To which Jana's generation says: “So what?” Jana has little problem believing that God exists. But what does that have to do with the Church? And even if one should belong to the Church, what does that have to do with homosexuality or women's ordination or whether I should have children?
“So what” apologetics is not for those lacking in perseverance. Readers are therefore lucky to have as their guide a father who is not going to give up on his daughter. It is endearing that the different sections of the text are introduced as either “Jana” or “Dad,” not “Michael.”
Dad does not go to work unaided. He calls upon the tradition, liberally sprinkling the text with quotations, long and short, Christian and otherwise, that speak to the problem at hand. We hear Dante on hell, Newman on heaven, plenty of Scripture, and perhaps the most beautiful quotation in the tradition on tradition itself: Charles Péguy likening the handing on of the faith to the holy water, passed from fingertip to fingertip, by which we bless ourselves, our babies, and our dead. Michael presents the arguments in modern language, but does justice to what we would find in Augustine or Aquinas or John Paul II (the chapters on Christian sexual love and womanhood are marvelous).
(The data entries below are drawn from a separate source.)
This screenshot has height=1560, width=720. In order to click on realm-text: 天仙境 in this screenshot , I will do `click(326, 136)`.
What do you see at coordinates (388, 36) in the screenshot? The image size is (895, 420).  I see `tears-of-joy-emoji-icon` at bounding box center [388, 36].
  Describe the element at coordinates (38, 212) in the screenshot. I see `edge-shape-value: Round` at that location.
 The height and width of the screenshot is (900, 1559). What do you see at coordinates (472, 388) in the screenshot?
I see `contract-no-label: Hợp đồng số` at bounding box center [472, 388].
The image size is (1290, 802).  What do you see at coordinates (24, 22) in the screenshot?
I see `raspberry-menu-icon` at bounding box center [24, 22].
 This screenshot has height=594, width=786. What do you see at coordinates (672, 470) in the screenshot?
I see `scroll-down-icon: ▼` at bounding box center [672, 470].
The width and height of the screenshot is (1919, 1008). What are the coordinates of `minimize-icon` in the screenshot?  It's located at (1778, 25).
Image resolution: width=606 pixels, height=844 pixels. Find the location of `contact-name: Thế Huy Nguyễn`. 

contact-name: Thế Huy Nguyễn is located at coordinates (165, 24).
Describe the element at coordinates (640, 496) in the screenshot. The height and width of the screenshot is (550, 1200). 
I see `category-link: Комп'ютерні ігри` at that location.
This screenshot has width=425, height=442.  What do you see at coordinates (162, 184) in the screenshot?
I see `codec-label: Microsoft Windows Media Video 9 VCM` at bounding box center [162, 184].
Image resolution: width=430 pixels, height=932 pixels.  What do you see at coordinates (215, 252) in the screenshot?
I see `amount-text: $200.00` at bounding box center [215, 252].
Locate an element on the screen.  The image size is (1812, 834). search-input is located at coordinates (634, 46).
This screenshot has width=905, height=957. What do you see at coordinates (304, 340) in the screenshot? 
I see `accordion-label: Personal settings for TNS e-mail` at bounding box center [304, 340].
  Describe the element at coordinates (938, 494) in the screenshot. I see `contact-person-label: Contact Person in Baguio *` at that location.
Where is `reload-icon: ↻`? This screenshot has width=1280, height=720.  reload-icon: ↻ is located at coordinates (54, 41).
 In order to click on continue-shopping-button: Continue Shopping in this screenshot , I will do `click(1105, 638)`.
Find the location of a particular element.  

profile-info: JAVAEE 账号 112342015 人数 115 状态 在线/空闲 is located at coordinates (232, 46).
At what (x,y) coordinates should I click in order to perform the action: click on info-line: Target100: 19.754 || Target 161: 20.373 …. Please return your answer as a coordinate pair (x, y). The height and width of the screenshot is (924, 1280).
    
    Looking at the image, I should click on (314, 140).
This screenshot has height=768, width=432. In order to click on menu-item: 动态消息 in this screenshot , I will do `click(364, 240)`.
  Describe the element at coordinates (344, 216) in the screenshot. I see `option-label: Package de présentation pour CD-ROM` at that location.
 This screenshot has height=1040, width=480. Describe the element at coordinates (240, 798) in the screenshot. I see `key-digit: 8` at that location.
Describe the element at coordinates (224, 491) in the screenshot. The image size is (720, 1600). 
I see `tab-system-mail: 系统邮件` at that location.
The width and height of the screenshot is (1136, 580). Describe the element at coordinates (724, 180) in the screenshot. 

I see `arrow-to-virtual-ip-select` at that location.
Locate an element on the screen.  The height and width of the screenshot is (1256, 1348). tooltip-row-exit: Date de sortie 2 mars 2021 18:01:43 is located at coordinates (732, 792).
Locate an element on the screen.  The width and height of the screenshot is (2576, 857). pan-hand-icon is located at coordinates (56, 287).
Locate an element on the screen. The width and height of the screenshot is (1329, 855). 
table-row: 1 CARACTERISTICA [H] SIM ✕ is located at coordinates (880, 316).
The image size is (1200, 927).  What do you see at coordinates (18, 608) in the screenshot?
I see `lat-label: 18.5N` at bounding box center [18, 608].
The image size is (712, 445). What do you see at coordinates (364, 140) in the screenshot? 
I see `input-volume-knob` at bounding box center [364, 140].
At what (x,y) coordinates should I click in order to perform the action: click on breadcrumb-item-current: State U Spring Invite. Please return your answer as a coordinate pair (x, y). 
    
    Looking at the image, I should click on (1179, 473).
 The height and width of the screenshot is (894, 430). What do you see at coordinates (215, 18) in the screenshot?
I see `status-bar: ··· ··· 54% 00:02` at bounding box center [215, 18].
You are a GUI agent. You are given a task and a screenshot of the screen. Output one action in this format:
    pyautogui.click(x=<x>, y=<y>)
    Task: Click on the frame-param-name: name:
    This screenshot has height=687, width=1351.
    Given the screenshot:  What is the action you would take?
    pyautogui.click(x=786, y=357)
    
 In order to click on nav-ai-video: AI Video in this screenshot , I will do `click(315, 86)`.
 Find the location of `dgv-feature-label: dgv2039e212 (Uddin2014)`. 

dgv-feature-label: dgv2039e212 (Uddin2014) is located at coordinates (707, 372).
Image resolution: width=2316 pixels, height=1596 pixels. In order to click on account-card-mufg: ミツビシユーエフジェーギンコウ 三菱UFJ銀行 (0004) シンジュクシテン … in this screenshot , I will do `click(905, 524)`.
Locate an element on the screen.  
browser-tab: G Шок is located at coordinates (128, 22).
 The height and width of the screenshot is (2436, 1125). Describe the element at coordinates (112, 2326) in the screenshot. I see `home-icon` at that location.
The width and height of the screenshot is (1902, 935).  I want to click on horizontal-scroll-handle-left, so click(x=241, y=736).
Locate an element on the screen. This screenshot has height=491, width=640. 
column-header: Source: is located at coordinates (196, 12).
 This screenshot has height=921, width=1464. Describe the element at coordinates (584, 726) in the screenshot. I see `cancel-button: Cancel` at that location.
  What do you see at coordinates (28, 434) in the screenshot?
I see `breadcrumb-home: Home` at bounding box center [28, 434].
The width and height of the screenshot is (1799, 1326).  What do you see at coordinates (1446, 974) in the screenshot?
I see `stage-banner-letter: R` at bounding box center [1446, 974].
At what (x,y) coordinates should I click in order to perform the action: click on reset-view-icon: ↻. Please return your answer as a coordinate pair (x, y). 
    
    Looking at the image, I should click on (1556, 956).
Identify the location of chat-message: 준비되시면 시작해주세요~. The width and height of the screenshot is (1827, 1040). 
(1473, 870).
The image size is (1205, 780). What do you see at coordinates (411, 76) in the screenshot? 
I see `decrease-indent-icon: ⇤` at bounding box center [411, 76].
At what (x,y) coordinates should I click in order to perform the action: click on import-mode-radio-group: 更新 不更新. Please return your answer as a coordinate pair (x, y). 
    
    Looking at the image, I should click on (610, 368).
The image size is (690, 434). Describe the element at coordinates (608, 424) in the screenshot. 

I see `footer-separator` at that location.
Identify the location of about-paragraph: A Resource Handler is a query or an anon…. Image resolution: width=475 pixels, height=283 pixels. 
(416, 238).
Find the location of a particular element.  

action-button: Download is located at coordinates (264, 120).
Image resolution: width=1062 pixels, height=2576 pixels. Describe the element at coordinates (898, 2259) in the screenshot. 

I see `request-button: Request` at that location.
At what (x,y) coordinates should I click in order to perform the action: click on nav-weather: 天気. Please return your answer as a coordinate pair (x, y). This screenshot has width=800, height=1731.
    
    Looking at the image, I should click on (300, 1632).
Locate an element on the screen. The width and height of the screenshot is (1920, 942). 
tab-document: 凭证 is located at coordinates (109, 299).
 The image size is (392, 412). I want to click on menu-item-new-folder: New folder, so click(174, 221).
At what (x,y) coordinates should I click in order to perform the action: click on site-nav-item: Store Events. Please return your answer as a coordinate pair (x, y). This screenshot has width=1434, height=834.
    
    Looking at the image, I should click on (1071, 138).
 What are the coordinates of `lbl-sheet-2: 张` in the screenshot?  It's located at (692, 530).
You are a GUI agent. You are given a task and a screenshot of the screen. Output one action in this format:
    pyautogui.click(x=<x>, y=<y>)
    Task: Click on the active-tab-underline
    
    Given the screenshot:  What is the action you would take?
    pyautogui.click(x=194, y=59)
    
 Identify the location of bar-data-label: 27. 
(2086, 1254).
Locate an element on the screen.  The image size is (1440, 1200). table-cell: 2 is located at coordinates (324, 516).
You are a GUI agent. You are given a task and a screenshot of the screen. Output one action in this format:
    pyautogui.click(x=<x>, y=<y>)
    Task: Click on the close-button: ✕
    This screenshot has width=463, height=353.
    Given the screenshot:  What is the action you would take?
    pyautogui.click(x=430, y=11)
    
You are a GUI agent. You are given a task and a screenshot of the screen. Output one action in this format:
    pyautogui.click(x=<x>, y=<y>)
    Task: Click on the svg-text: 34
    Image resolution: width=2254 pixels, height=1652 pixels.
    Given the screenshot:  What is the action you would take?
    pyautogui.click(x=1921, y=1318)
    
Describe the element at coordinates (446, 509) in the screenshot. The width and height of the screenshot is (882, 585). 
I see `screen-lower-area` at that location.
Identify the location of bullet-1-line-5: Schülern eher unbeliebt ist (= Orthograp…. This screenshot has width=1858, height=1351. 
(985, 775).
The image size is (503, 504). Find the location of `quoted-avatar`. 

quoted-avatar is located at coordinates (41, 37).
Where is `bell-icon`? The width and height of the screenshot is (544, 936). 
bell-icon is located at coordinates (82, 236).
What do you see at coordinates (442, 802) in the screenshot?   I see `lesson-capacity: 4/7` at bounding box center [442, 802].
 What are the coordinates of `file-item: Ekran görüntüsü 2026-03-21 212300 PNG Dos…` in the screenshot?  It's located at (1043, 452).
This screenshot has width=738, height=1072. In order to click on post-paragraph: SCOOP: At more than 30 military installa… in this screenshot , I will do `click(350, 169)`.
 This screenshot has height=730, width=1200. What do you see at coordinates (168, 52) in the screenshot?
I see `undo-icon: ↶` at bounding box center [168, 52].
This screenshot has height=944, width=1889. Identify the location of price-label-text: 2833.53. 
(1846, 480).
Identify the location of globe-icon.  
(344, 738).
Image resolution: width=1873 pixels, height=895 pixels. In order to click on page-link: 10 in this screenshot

There are also original twists. In the discussion of women's ordination, Michael highlights the importance of Christ's maleness by arguing that the Sermon on the Mount would have been unre-markable in the culture of the day if delivered by a woman.
While he adapts himself to the newness of his daughter's questions, Michael does not flinch from making demands that underscore the urgency of the task. “Why, you ask, is religion, any religion, important?” he writes. “My simple answer is: Because it is true. If it isn't true you shouldn't accept it. You wouldn't want to turn to religion merely for comfort, security, or peace of mind.”
The book allows us no happy ending, no dramatic return to the faith—though life generously provides one (see InPerson, Page 1). As such, many parents who find themselves in the same situation as Michael Novak will see echoes of their unfulfilled hopes here.
It is hard to think of a more important book published this past year for Catholic families. The great Catholic tradition, the Novaks tell us, is there precisely to help us do what tradition means, i.e., to hand on the faith. That tradition is not static. It is being enriched all the time, even as a theologian takes the time to answer the questions of a daughter clever enough, and courageous enough, to ask her father to tell her why.
Raymond de Souza is a seminarian of the Diocese of Kingston, Ontario.